Other critics have pointed to guidance as a time distraction for management teams ‒ which could be more profitably employed running the business ‒ as well as the short-termist nature of most guidance. Winnie King from Google’s global communications office referenced this in the firm’s recent IPO letter: ‘Although we may discuss long-term trends in our business, we do not plan to give earnings guidance in the traditional sense. We are not able to predict our business within a narrow range for each quarter. 

‘We recognize that our duty is to advance our shareholders’ interests, and we believe artificially creating short-term target numbers serves our shareholders poorly. We would prefer not to be asked to make such prediction, and, if asked, we will respectfully decline.

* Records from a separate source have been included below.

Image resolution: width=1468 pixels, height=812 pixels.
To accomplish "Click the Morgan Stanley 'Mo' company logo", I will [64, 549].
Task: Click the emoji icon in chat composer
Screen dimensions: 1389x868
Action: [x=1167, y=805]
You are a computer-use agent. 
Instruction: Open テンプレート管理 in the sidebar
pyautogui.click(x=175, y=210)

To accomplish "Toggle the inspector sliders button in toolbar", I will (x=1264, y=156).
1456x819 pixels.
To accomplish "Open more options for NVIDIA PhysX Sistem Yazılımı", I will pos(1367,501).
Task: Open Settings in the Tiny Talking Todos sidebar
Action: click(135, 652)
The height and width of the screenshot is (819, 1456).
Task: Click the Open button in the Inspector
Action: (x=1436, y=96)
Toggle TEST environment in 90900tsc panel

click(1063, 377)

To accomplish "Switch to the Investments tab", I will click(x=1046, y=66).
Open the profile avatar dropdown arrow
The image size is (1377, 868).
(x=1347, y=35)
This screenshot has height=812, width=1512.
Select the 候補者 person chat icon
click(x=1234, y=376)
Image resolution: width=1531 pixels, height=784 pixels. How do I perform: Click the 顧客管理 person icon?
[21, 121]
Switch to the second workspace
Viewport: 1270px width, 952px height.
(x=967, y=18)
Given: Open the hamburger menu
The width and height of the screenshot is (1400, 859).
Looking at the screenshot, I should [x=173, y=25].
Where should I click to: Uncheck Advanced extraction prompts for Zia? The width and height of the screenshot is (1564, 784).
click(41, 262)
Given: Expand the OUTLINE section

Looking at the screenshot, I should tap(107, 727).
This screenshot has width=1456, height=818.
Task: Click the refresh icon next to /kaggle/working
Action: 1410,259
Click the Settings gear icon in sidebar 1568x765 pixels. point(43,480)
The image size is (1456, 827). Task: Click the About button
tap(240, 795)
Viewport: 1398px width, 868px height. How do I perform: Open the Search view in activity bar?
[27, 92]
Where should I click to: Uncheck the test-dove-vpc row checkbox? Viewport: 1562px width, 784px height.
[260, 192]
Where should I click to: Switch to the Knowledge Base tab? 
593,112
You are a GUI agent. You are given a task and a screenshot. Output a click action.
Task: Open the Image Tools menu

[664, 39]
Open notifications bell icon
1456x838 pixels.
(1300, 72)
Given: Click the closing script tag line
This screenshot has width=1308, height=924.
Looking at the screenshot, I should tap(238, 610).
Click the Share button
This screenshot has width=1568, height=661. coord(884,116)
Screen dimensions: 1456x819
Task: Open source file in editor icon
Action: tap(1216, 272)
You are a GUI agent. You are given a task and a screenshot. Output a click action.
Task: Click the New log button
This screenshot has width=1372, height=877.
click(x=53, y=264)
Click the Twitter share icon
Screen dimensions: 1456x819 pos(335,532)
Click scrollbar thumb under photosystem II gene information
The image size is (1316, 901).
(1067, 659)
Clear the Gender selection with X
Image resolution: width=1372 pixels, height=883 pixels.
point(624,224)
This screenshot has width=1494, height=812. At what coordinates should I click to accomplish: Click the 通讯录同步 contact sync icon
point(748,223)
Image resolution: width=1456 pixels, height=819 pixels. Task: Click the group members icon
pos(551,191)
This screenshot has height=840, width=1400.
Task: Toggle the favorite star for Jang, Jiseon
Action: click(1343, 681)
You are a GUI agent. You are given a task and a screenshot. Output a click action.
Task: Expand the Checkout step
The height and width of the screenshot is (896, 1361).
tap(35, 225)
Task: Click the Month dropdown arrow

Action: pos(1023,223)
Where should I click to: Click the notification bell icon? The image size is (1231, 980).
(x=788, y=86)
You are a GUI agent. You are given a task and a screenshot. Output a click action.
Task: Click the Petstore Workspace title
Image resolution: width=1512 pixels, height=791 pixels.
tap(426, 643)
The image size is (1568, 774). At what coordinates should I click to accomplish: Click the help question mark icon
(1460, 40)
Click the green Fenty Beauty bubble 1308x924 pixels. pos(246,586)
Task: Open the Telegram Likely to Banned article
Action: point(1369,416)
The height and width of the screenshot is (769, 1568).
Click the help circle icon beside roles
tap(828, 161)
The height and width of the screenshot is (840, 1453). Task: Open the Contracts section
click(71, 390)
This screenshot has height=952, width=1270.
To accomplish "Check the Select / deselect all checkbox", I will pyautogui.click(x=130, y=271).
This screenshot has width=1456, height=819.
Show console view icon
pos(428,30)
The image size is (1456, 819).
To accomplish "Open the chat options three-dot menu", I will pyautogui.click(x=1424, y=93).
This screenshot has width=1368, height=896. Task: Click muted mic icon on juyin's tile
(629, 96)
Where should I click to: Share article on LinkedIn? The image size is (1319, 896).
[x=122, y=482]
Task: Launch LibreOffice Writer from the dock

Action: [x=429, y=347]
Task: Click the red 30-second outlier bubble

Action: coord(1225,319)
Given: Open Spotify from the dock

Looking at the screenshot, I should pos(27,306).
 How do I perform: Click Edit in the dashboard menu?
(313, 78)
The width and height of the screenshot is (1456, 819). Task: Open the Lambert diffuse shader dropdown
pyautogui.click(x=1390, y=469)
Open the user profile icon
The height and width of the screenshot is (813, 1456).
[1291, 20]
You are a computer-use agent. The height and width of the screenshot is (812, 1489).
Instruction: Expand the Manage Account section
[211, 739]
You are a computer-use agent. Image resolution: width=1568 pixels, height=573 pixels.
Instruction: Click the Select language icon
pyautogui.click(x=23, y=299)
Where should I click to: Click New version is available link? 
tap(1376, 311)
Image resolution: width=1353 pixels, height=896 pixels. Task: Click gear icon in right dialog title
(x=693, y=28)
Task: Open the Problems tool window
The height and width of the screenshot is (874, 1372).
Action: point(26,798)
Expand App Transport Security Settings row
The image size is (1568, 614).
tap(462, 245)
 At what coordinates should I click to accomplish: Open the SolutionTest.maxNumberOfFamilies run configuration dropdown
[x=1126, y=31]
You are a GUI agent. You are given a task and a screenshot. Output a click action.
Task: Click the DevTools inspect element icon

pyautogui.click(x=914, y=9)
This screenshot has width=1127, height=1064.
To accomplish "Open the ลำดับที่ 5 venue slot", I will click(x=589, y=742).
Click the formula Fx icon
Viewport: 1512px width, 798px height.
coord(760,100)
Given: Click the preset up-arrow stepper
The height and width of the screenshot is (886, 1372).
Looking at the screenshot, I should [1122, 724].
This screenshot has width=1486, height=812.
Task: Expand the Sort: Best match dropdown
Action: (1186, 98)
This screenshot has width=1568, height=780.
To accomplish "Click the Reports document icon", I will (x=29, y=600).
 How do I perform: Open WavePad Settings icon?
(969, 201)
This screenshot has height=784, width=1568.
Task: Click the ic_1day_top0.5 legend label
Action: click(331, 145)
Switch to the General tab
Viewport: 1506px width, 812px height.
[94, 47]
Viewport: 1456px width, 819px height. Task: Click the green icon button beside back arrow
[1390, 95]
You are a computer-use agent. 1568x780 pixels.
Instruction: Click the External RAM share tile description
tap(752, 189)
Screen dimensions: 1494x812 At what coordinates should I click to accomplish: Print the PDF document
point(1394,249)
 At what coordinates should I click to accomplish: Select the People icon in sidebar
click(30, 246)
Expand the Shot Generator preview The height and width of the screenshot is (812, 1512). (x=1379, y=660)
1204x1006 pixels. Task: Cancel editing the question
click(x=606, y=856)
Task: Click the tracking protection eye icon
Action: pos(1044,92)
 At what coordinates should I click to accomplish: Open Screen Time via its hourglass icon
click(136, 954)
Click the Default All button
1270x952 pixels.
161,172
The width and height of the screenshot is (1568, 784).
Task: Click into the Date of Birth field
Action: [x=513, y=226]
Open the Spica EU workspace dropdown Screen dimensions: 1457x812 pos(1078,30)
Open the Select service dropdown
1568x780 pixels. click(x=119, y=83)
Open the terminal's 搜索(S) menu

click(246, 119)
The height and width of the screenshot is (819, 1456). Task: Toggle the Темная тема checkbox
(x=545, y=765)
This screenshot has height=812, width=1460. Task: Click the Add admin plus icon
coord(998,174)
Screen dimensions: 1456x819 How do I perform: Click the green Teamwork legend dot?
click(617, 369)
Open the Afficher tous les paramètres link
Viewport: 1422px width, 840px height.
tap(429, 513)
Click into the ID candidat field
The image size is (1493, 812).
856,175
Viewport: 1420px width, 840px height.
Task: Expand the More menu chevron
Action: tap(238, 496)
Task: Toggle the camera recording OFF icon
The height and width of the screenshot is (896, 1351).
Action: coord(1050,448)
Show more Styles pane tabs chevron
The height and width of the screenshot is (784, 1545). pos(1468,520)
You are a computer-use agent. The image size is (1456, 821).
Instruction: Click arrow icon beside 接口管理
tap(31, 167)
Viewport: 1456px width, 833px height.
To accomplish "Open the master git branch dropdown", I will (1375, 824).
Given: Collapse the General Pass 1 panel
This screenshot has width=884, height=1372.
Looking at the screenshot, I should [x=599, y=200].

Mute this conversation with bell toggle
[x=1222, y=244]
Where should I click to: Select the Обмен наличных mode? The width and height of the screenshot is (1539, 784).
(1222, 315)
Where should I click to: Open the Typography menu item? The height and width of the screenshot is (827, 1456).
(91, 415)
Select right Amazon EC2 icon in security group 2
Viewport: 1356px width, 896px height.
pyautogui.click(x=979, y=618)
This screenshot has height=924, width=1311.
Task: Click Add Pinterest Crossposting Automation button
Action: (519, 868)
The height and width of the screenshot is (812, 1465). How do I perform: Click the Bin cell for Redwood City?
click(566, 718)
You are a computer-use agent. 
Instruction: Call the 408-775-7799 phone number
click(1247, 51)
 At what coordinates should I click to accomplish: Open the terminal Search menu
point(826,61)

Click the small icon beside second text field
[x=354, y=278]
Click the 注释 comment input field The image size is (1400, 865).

A management team distracted by a series of short-term targets is as pointless as a dieter stepping on a scale every half hour.’ 

For Piccinino, however, guidance doesn’t have to be as time-consuming as it might appear. ‘[Guidance] should be an extension of the hard work in forecasting and budgeting for next year, which the team has already completed as part of the approval process with its board,’ he says. ‘Developing the formal guidance is an incremental step, but the basis for that guidance is already there.’

What to issue?

Piccinino notes that the metrics a company will issue varies dramatically by industry and maturity. ‘For example, a pre-revenue life sciences company may guide on operating expenses or cash burn, while a mature healthcare services company may choose to guide on revenue by division, gross margin, operating expenses and tax rate,’ he explains. 

‘It is important to note that providing guidance doesn’t mean giving every detail. The best approach, in our experience, is to provide the key information analysts and investors need to understand the trends of your business, not necessarily every line of the P&L.’